* PROBLEM DETAILS *
Starting at the line that contains "This screenshot has width=1561, height=784.", return every line through the end of the entries below, exactly and with nothing else.

* EXERCISE INPUTS *
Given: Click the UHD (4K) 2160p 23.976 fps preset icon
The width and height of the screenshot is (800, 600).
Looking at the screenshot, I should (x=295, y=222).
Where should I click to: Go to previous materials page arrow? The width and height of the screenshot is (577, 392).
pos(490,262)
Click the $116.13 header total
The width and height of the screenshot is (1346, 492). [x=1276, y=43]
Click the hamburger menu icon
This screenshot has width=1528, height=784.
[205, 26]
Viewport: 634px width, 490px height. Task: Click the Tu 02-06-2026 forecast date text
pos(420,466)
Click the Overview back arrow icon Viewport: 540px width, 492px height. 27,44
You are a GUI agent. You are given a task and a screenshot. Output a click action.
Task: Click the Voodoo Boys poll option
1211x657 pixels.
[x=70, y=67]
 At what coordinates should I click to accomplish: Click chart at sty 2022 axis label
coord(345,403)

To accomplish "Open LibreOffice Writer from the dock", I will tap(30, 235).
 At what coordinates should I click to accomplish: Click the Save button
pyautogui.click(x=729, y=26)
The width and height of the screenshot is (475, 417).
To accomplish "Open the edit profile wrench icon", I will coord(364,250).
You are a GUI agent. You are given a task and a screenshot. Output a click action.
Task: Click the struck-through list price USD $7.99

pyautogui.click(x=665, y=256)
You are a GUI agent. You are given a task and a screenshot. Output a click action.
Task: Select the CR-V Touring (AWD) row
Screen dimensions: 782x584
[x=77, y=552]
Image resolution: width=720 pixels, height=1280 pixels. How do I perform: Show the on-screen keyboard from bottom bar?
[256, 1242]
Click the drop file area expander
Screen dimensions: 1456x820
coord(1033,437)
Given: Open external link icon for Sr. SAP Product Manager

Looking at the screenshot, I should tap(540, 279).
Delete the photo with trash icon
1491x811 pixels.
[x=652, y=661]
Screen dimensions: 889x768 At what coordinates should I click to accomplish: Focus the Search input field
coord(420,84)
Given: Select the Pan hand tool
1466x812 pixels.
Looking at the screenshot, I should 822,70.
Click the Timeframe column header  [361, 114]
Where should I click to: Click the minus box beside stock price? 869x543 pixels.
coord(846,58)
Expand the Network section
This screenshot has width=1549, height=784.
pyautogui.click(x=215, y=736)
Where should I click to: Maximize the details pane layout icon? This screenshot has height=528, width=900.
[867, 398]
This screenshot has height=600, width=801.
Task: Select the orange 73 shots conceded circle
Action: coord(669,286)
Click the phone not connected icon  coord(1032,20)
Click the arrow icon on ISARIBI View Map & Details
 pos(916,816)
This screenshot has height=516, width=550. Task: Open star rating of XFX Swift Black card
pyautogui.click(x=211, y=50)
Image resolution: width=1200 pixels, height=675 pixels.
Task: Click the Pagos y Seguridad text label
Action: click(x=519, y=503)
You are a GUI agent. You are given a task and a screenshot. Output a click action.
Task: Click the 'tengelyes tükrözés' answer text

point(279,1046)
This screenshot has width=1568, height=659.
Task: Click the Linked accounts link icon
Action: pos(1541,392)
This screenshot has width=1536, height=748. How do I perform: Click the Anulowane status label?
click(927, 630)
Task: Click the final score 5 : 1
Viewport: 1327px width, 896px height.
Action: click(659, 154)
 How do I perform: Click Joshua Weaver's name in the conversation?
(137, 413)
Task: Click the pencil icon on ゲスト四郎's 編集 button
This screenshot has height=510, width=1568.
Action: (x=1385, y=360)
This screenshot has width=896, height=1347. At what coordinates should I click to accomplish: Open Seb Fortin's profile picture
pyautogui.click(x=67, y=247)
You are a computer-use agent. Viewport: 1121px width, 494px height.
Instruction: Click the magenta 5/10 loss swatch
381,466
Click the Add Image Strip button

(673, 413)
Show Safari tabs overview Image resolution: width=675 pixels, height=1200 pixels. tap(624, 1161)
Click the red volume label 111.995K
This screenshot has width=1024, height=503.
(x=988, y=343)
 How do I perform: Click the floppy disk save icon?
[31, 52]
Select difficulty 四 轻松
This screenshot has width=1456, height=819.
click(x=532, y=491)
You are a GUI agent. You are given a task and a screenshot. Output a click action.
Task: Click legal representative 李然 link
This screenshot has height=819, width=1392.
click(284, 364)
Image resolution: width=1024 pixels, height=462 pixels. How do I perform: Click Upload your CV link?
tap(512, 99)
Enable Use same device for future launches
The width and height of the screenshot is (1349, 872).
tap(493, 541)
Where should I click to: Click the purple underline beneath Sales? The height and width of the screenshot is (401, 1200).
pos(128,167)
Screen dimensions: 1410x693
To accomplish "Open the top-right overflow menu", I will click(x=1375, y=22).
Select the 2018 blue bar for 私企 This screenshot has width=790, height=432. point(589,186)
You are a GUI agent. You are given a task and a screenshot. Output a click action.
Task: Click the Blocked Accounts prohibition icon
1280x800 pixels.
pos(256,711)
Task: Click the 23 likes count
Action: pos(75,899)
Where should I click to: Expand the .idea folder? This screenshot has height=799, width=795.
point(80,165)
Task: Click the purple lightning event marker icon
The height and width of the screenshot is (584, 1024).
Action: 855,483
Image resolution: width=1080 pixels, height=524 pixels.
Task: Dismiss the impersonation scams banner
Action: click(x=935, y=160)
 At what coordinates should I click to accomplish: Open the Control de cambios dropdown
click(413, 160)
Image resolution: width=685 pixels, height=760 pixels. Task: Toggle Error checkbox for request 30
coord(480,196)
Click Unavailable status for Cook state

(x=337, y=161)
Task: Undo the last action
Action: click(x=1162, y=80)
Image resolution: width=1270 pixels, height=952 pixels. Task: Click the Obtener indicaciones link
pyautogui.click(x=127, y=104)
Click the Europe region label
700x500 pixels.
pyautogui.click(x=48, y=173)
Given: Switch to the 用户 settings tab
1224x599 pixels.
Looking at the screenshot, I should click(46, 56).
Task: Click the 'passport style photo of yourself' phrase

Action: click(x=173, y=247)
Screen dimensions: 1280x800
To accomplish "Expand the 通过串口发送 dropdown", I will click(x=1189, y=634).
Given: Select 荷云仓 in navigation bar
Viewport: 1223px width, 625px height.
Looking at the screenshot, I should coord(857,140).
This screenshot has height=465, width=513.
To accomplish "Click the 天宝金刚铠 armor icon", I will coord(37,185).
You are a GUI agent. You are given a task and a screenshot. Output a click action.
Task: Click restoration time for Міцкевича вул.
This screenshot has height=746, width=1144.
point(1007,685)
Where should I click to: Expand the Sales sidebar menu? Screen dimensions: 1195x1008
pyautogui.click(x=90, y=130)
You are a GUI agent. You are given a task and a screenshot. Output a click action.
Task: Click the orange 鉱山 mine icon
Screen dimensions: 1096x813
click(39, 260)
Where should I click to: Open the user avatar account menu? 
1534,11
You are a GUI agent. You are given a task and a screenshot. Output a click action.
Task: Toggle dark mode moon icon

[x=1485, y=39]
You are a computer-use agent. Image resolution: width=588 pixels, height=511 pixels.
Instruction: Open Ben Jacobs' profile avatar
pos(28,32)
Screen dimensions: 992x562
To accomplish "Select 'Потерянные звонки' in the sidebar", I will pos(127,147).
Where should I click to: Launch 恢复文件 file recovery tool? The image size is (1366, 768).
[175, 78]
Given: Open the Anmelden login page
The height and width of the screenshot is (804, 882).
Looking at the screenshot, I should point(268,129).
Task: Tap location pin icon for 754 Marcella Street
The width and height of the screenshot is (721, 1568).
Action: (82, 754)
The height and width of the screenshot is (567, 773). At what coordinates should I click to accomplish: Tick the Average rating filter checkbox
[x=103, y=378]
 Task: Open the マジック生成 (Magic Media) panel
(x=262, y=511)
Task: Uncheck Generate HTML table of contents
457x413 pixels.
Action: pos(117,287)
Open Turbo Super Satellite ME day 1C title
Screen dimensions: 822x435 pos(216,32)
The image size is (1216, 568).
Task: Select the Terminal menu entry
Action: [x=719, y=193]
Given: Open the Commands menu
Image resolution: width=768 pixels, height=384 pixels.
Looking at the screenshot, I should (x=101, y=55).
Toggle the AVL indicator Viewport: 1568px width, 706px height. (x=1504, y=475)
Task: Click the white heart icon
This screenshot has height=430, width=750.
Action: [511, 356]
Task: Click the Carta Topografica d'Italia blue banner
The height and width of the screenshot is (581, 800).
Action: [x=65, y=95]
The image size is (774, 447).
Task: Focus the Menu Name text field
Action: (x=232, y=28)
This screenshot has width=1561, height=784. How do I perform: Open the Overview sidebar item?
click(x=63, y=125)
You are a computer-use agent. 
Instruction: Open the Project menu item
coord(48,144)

* YOUR RESPONSE *
This screenshot has width=1561, height=784. How do I perform: Open the Overview sidebar item?
click(x=63, y=125)
You are a computer-use agent. 
Instruction: Open the Project menu item
coord(48,144)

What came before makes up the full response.